Cancer of Unknown Primary: Treatment Choices
Learning about your treatment options
Because a cancer of unknown primary (CUP) can be any one of many types of cancers, there is not one way to treat it. The treatment your healthcare provider recommends depends on where the cancer most likely started. It also depends on the size and location of the tumor or tumors, the results of your lab and imaging tests, and the stage or extent of the cancer. Your healthcare provider also takes your age and general health into account when suggesting treatment.
Today there are more ways than ever before to find the origin of CUP. These include genetic analysis. The closer your healthcare provider can get to finding where the cancer came from (called the primary site), the higher the chance that your treatment will work.
It’s normal to have questions and concerns about treatment. Learn all you can about the cancer and your treatment choices. That way, you’ll be able to help make decisions about your care.
Your healthcare provider is the best person to answer questions about treatment. Ask him or her following:
Sometimes, even if a cure isn’t possible, treatment may improve your quality of life. It may also help you live longer. You may want to consider both the possible side effects and benefits of treatment.
It’s more important to make an informed choice rather than a quick one.It may take two or three weeks to get results from some tests. Make sure you receive all of the information before making your decision. It will also help you learn what to expect from treatment and your cancer care team.
Types of treatment for CUP
Treatment is only started after a long search for a primary cancer. This includes many tests. These can include imaging, blood, and other tests. You may have a new test that analyzes genetic mutations in the cancer to look for a likely primary cancer.
When a primary cancer can’t be found, you’ll have treatment for CUP. It may be local, systemic, or a combination of both.
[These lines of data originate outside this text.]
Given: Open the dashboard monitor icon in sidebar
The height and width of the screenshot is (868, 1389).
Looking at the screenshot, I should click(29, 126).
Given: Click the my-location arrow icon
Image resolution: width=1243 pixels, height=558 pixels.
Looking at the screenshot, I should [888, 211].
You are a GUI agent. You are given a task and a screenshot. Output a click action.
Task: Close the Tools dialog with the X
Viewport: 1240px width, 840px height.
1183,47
Local treatments remove, destroy, or control cancer cells in one area. Radiation and surgery are local treatments. Systemic treatments are used to destroy or control cancer cells throughout your entire body. Chemotherapy and hormone therapy are systemic treatments.
You may get just one type of treatment or a combination of treatments.
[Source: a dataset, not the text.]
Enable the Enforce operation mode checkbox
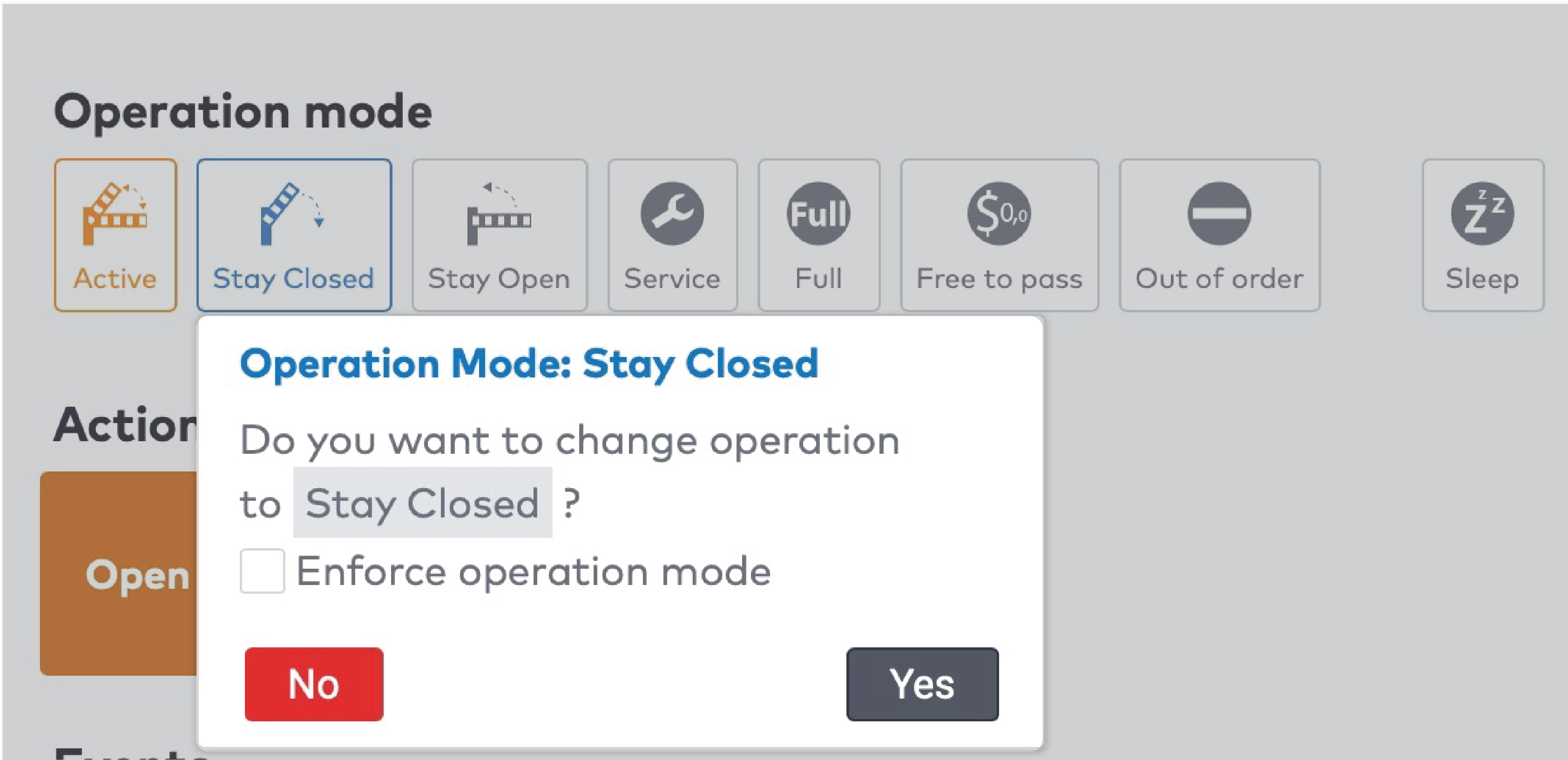This screenshot has height=760, width=1568. click(263, 572)
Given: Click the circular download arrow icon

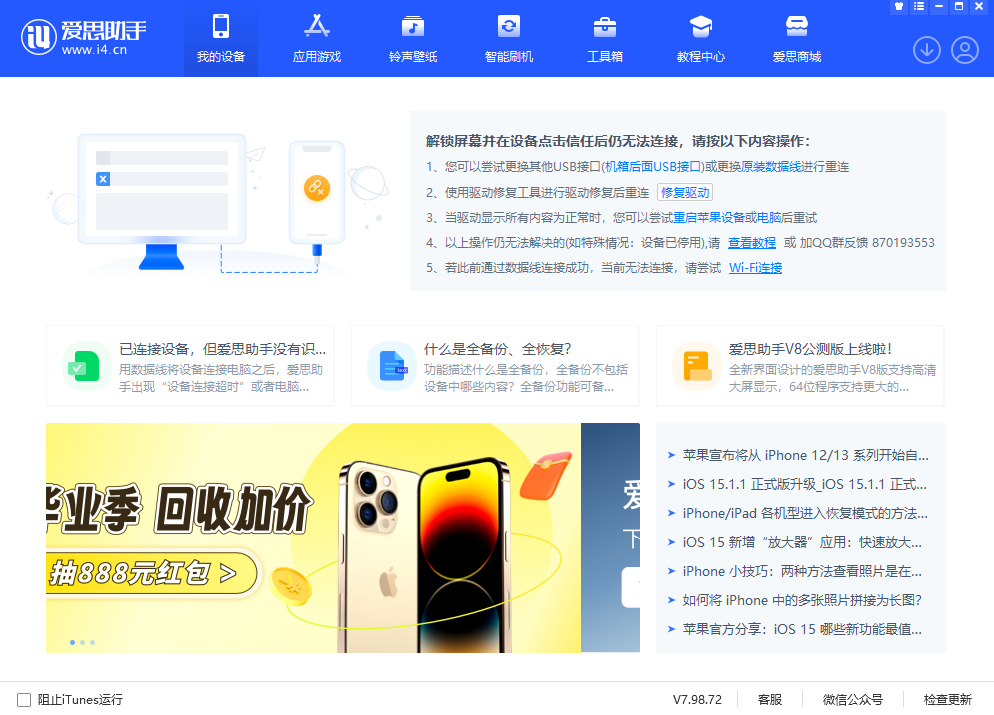Looking at the screenshot, I should click(x=926, y=48).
The goals of chemotherapy are to shrink or slow the growth of the cancer. It’s also done to reduce the chance that the cancer will spread. This may ease symptoms, extend your life, or cure the cancer in some cases.
The goal of radiation is to kill cancer cells. It does this by using strong beams of energy. Radiation can be used to kill a cancer in one area of the body. It can also be used to ease the symptoms of cancer. There are two kinds of radiation — external and internal. For external radiation, a machine delivers radiation from outside of the body. For internal radiation, a healthcare provider places a radioactive source (often in tiny pellets) in or near the cancer. This kills the cells.
This treatment stops the hormones in the body from allowing certain types of cancer cells to grow. Stopping the hormones can be done one of two ways. You may have surgery or radiation. This is done to take out or destroy organs that make hormones. These include the ovaries or testicles. Or, your healthcare provider may give medicines that change the way hormones work.
The goal of surgery is to remove cancerous growths from your body.
Clinical trials for new treatments
Experts are finding new ways to treat cancer. These methods are tested in clinical trials. Before starting treatment, ask your healthcare team if there are any clinical trials you should consider.
Working with your healthcare provider for a treatment plan
Work with your healthcare team to make a treatment plan. It may take time to choose the best plan.
Ask your healthcare provider how much time you can take to explore your options. It can be tough to decide on a treatment. You may want a second opinion first. A second opinion can give peace of mind. It can also help you make sure you’re making the best choices for treatment. You may also want to talk with your family and friends.